2.制胶:称取0.25g琼脂糖,加入放有18.3ml的DEPC水的锥形瓶中,加热使琼脂糖完全溶解。稍冷却后加入2.5ml的10×电泳缓冲液、4.25ml的甲醛。然后在胶槽中灌制凝胶,插好梳子,水平放置待凝固后使用
3.加样:将凝固后的甲醛琼脂糖凝胶从制胶槽转移至电泳槽,加入电泳缓冲液待上样。在一个洁净的小离心管中混合以下试剂:电泳缓冲液2μl、甲醛3.5μl、甲酰胺10μl、RNA样品3.5μl。混匀,至60℃保温10分钟,冰上速冷。加入3μl、的上样缓冲液混匀,取适量加样于凝胶点样孔内。同时点RNA标准样品。
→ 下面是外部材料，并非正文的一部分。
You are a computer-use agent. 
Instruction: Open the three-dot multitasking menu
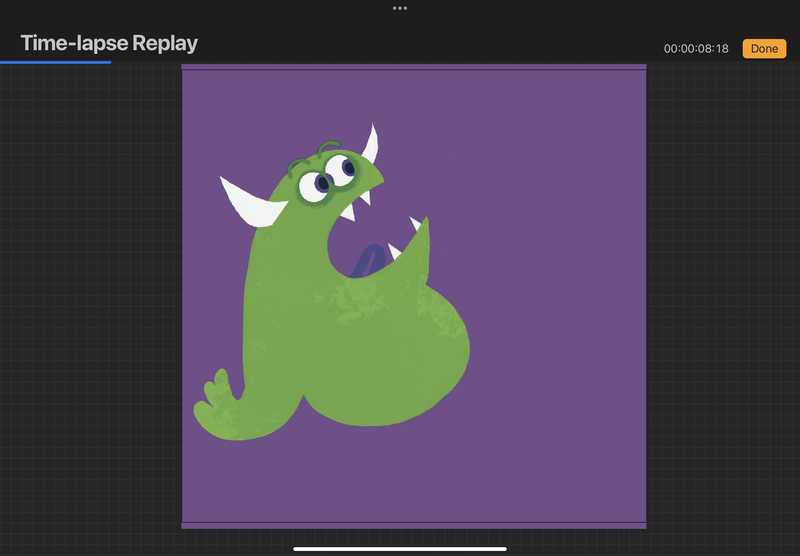click(x=400, y=8)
4.电泳:连接电源线,打开电泳仪,稳压5V/cm电泳。
5.观察电泳结果:当指示剂电泳至胶中部即可结束电泳,通过紫外分析仪,对电泳胶进行观察和照相,记录实验结果。
6.分析电泳结果:记录所观察的电泳图谱,注意每条带的相对位置及浓淡情况等。在正常情况下,紫外灯下可见28S、18S和5S rRNA三条带,观察28S和18S二条带是否清晰,若28S的荧光强度为18S的二倍以上,则说明RNA分子没有降解。
注意事项
1.实验中必须防止RNase污染以免RNA降解。
2.所有试剂用DEPC水配制,用具也用DEPC水冲洗,并蒸汽灭菌。